OP you sound a. lovely Mum. Don't worry you haven't damaged your DD.

LyraSilvertongue · 01/08/2013 11:30

Agree cheesecake is being way too harsh. We're all vulnerable in those first days after bringing a newborn home, especially if it's our first. The OP took bad advice from someone who should know better but quickly realised her mistake and did what she could to rectify. We all make mistakes. It's part of being a parent.
Op, it's highly unlikely that you've done your dd any harm but I understand how you feel. I look back on situations I could have handled better and worry about lasting damage but my boys are healthy and happy so I should stop beating myself up.

If its any consolation, DS2 slept almost constantly in his first few weeks and had to be woken for feeds. It's fairly normal in newborns.

Goldmandra · 01/08/2013 11:42

DayOldCheesecake that was really unpleasant and unnecessary.
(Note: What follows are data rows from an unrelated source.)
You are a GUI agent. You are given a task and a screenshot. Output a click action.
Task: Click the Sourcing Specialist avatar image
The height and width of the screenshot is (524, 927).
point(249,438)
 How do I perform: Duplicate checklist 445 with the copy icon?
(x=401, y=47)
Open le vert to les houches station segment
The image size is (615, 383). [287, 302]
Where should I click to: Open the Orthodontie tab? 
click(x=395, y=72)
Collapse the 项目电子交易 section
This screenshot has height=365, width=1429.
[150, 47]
The OP isn't playing any PA or childish games. Most new mums are vulnerable to criticism and pressure and she did what she was advised very strongly to do by someone who had many years of parenting experience and should have been trustworthy and supportive.
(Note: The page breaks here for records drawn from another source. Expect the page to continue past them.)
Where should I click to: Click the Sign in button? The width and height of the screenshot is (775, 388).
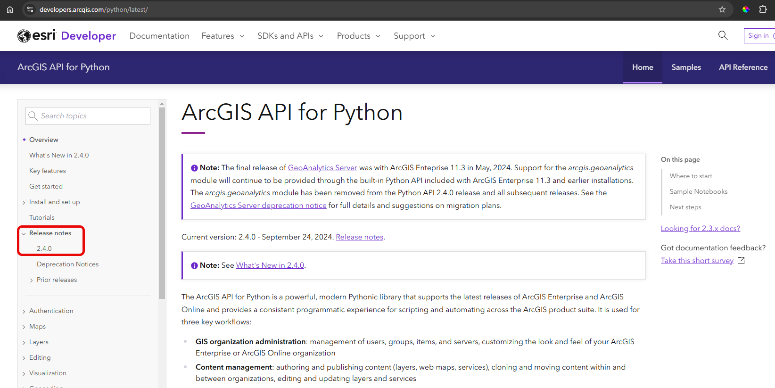tap(758, 36)
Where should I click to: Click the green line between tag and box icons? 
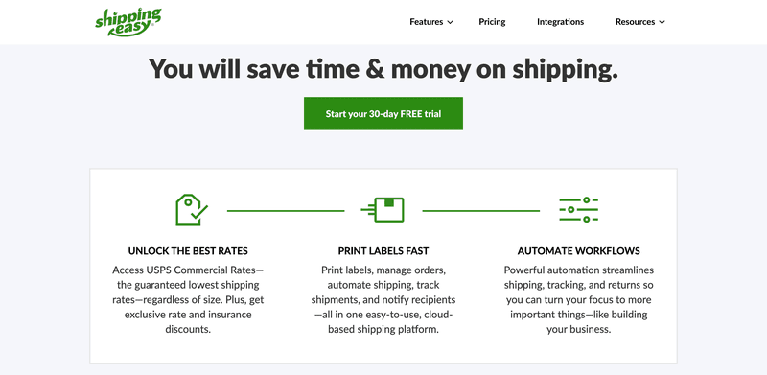click(x=286, y=211)
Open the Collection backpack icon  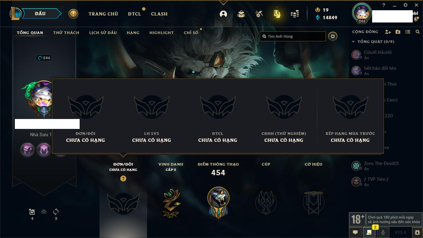tap(241, 14)
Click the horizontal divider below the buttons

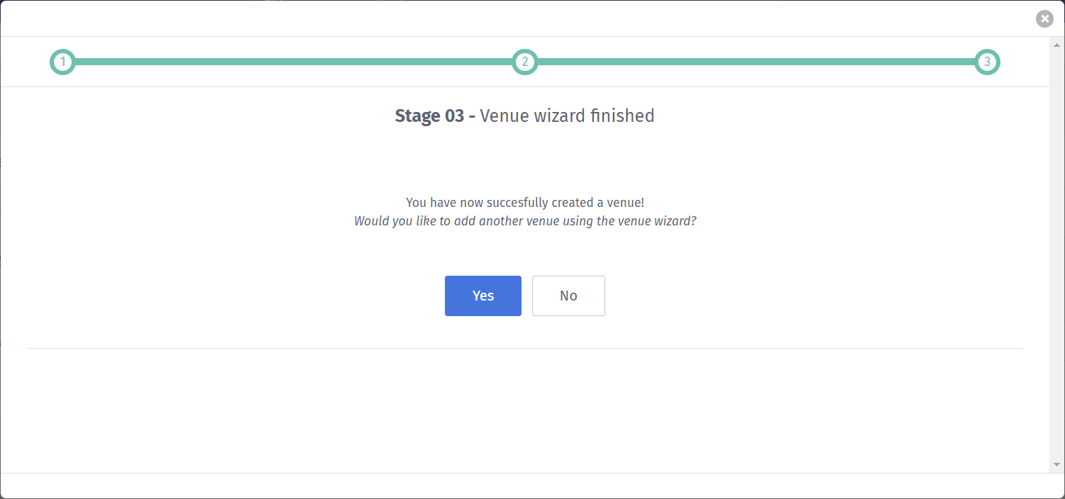point(524,348)
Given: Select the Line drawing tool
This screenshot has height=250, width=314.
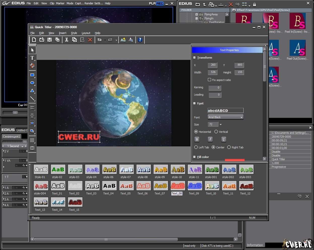Looking at the screenshot, I should (32, 99).
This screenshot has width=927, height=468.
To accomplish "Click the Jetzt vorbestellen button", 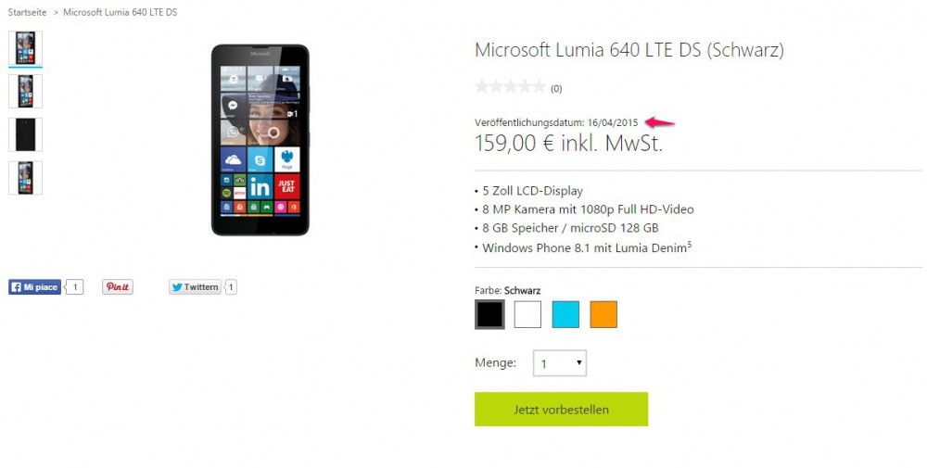I will pos(561,409).
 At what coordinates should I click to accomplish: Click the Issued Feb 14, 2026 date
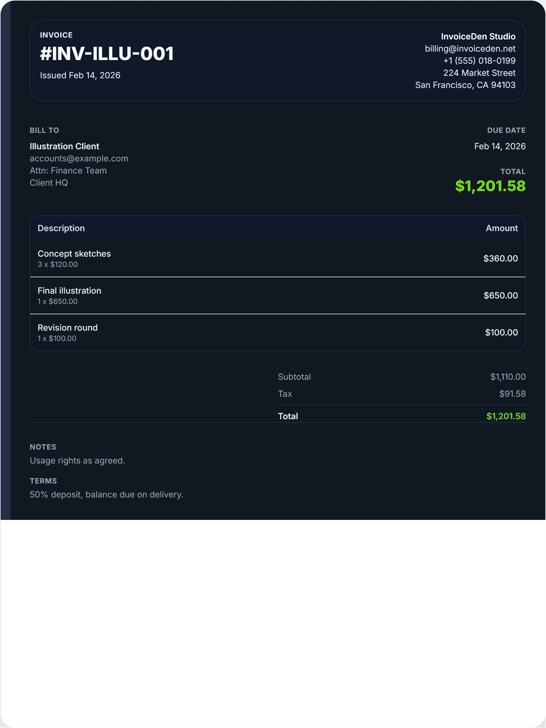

Why would you hand your baby over to SS because you'd been pressured into doing something you hadn't wanted to do and been worrying about the effect it had had on your child's development? What a ridiculous thing to say.

My suggestion of getting her feelings down on paper is a well recognised way of processing a traumatic experience and moving on.

Oh and the OP's baby is a she not an it.

Those inclined to trolling type behaviour should stick to AIBU Angry

irregularegular · 01/08/2013 11:47

Most 50+ yr olds (and some younger too) would have been left to cry it out regularly as young babies. Most of those adults have not suffered a life time of depression and anxiety.

Ellen7 · 01/08/2013 23:10

Did the same thing myself to DD when she was five weeks old due to alot of pressure from a number of people, including other parents of young children. I also felt very guilty about it at the time (have other things to feel guilty about now she's two Grin ). Not done her any harm so try not to worry as time passes it will be forgotten. I ended up getting very angry at my own mother when she was bitching about me saying it was really odd and wierd that DD was so clingy with me at nine weeks old. Some people especially your own parents/inlaws just want to show that they know better than you that they still have some control over you.

Viviennemary · 01/08/2013 23:15

I'm sure all the medical evidence will support that a baby can't come to any harm from one incident like this so please put it behind you and don't give it another thought.

LilRedWG · 02/08/2013 00:07

Please listen to these lovely posters - and ignore the other one - you have not damaged your little girl at all.